Consistent with institutional guidance concerning the coronavirus, all meetings of the Logic and Metaphysics Workshop through Spring break have been cancelled. Contingent upon public health developments, meetings may resume on April 20th.
The Logic and Metaphysics Workshop will meet on March 9th from 4:15-6:15 in room 7395 of the CUNY Graduate Center for a talk by Antonella Mallozzi (Providence College).
Title: Is There an Absolute Modality?
Abstract: Modality seems distinctively pluralistic: there are many kinds of possibility and necessity (logical, physical, metaphysical, normative, etc.), which seem significantly different from one another. However, the various modalities also seem to have much in common–perhaps simply in virtue of being kinds of modality. Should we suppose that there is some fundamental modality, one to which all the other modalities can be somehow reduced? Modal Monism says yes. Particularly, monists may treat the different modalities as relative to some absolute modality. However, Monism, reductionism, and absolute modality need not be a package. Specifically, the claim that some modality is absolute can be understood in ways which are independent of Monism and reductionism. In this talk, I raise concerns for monistic and reductionist programs in modal metaphysics, while also arguing that the notion of absolute modality is ambiguous. Depending on the framework, it means different things and captures quite different desiderata. After exploring several ways of disambiguating it, I suggest that while we possess and deploy a concept of absolute modality, that may be empty; or, otherwise put, no modal truth has the property of being “absolute”. I propose a pluralistic picture that still treats the different modalities as relative, while avoiding both absolute modality and reductionism. Importantly, the proposal won’t impact the philosophical significance of metaphysical modality.

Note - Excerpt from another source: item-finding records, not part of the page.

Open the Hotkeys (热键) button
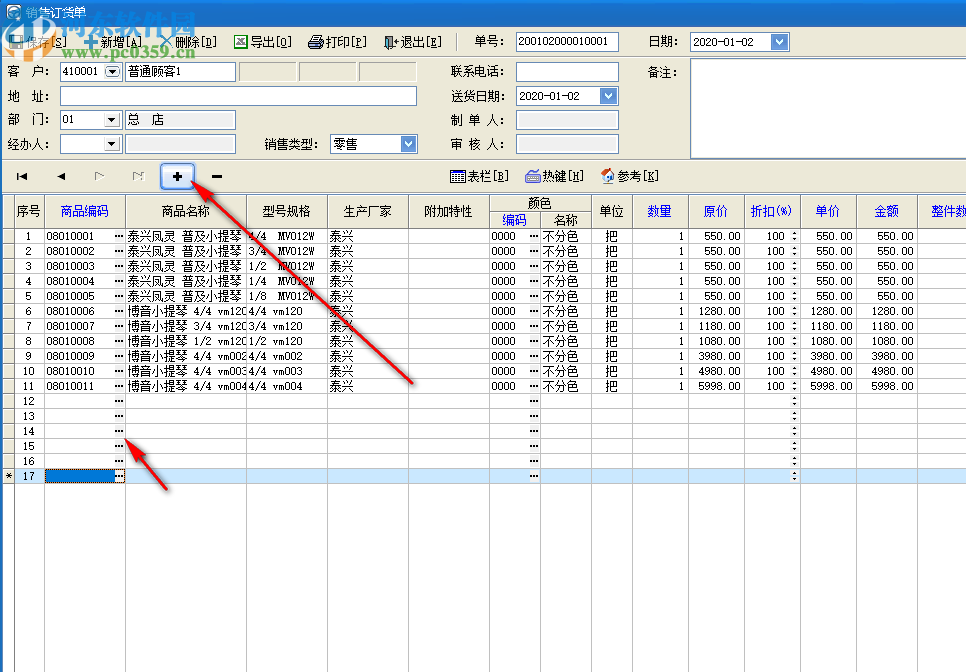The image size is (966, 672). [555, 176]
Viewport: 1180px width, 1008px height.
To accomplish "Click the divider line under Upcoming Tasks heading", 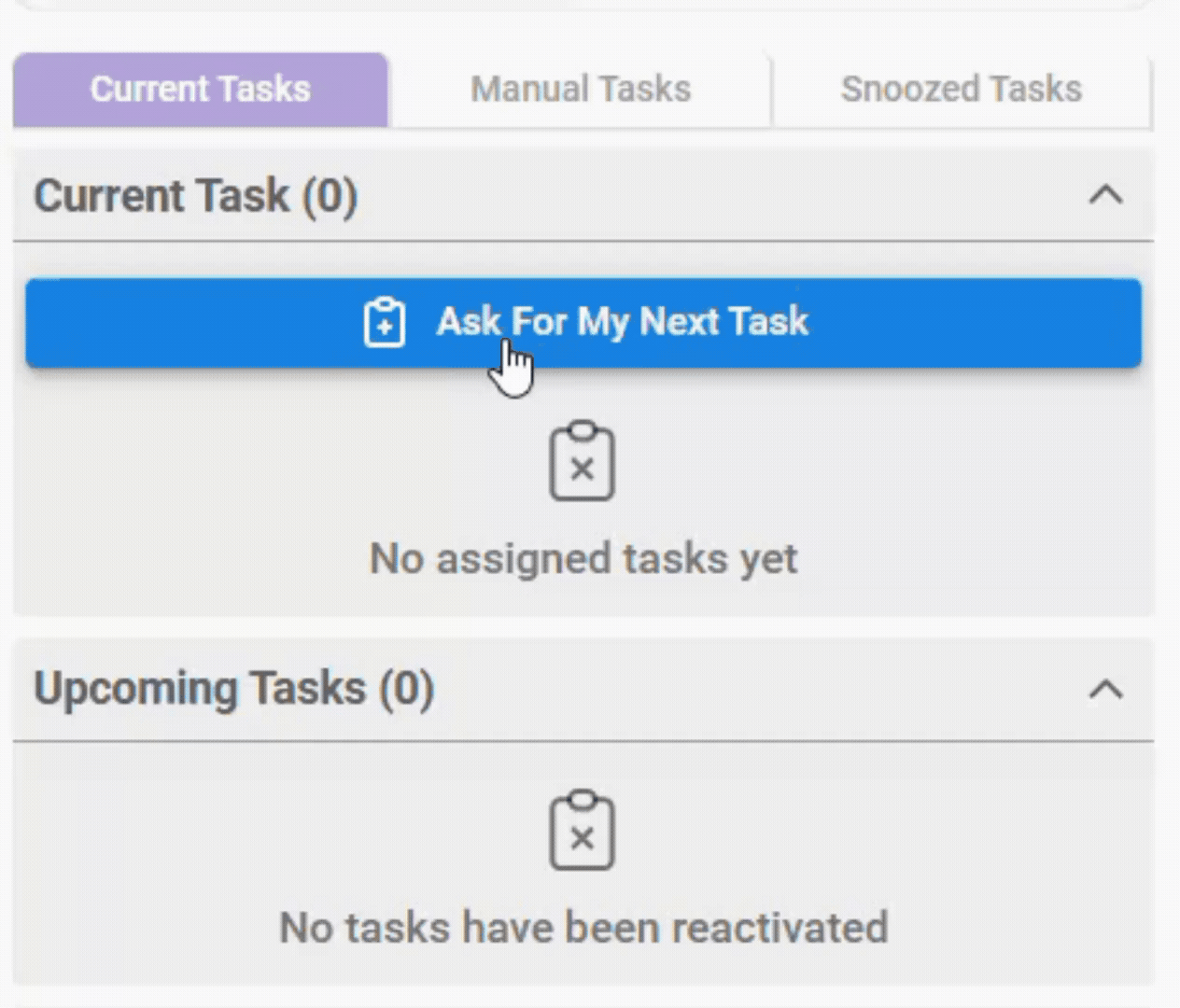I will (583, 742).
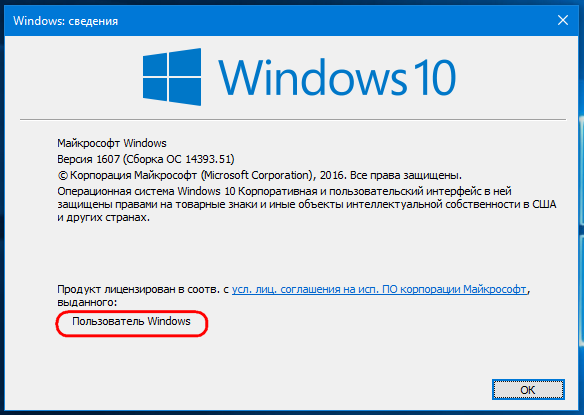
Task: Click the upper-left pane of the Windows logo
Action: (x=155, y=64)
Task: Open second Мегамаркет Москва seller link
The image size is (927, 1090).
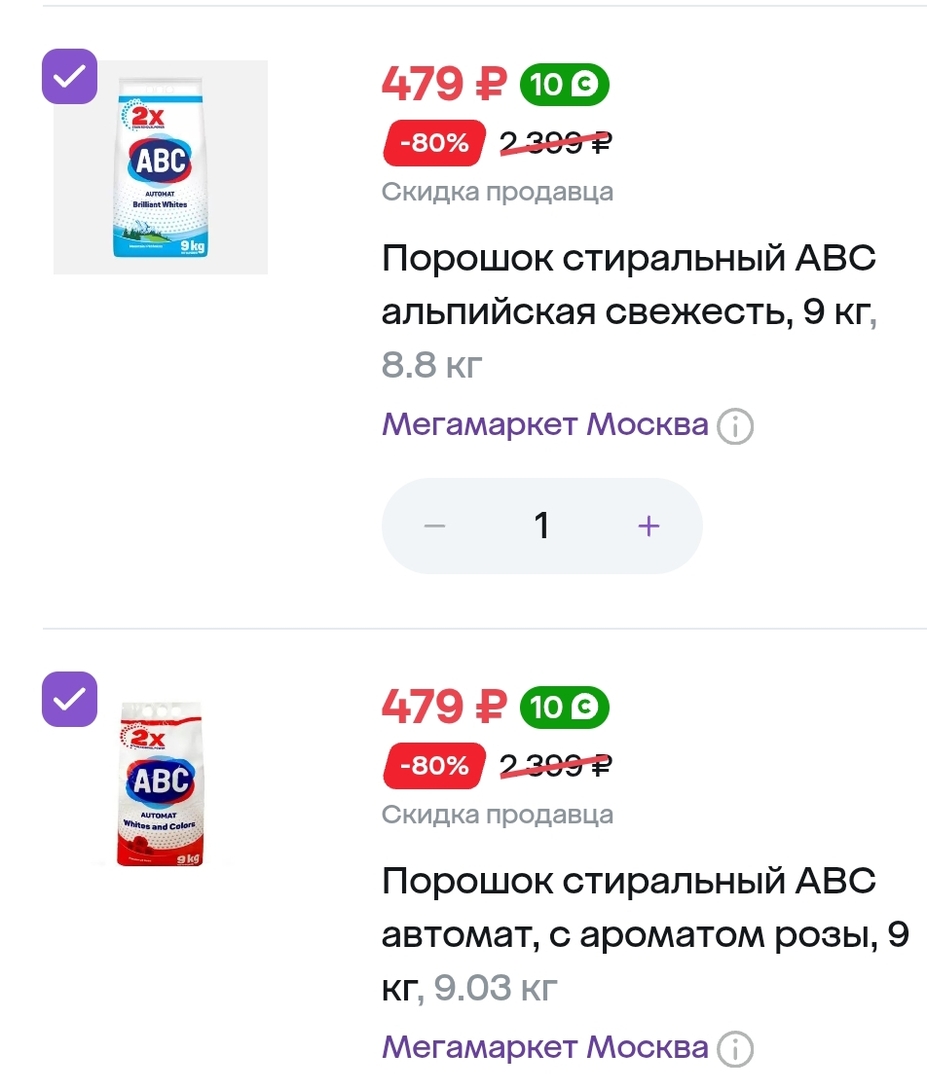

The Logic and Metaphysics Workshop will meet on March 16th from 4:15-6:15 in room 7395 of the CUNY Graduate Center for a talk by David Papineau (CUNY).

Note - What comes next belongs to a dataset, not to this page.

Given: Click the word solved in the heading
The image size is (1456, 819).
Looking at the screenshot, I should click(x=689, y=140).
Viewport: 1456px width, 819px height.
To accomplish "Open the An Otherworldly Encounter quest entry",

Following guidance from CUNY concerning the coronavirus, this event has been cancelled.
Title: The Statistical Nature of Causation
Abstract: For over a hundred years econometricians, epidemiologists, educational sociologists and other non-experimental scientists have used asymmetric correlational patterns to infer directed causal structures. It is odd, to say the least, that no philosophical theories of causation cast any light on why these techniques work. Why do the directed causal structures line up with the asymmetric correlational patterns? Judea Pearl says that the correspondence is a “gift from the gods”. Metaphysics owes us a better answer. I shall attempt to sketch the outline of one.

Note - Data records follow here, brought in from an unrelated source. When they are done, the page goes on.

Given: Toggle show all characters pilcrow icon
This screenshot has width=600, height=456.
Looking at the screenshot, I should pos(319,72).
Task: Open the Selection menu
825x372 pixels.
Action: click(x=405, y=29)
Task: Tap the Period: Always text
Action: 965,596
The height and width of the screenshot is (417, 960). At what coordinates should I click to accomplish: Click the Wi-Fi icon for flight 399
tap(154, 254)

The Logic and Metaphysics Workshop will meet on March 2nd from 4:15-6:15 in room 7395 of the CUNY Graduate Center for a talk by Alex Citkin (Metropolitan Telecommunications).
Title: Deductive Systems with Unified Multiple-Conclusion Rules
Abstract: Some people fight for the rights of animals, I am fighting for the rights of rejected propositions. Following the approach suggested by Brentano and accepted and developed by Lukasiewicz, I study the deductive systems that treat asserted and rejected propositions equally, in the same way. By “statement,” we understand the expressions of form +A – “A being asserted”, and -A$ – “A being rejected”, where A is a proposition. Accordingly, by a “unified logic,” we understand a consequence relation between sets of statements and statements. We introduce the unified deductive systems which can be used to define the unified logics. Unified deductive system consists of axioms, anti-axioms, and the multiple conclusion inference rules which premises and conclusions are the statements rather than the propositions. In particular, we study the deductive systems that contain the coherency rule, which means that one cannot assert and reject the same proposition at the same time, and the fullness rule, which means that each proposition is either asserted or rejected. Inclusion of these rules though does not enforce the law of excluded middle, or the law of non-contradiction on the propositional level.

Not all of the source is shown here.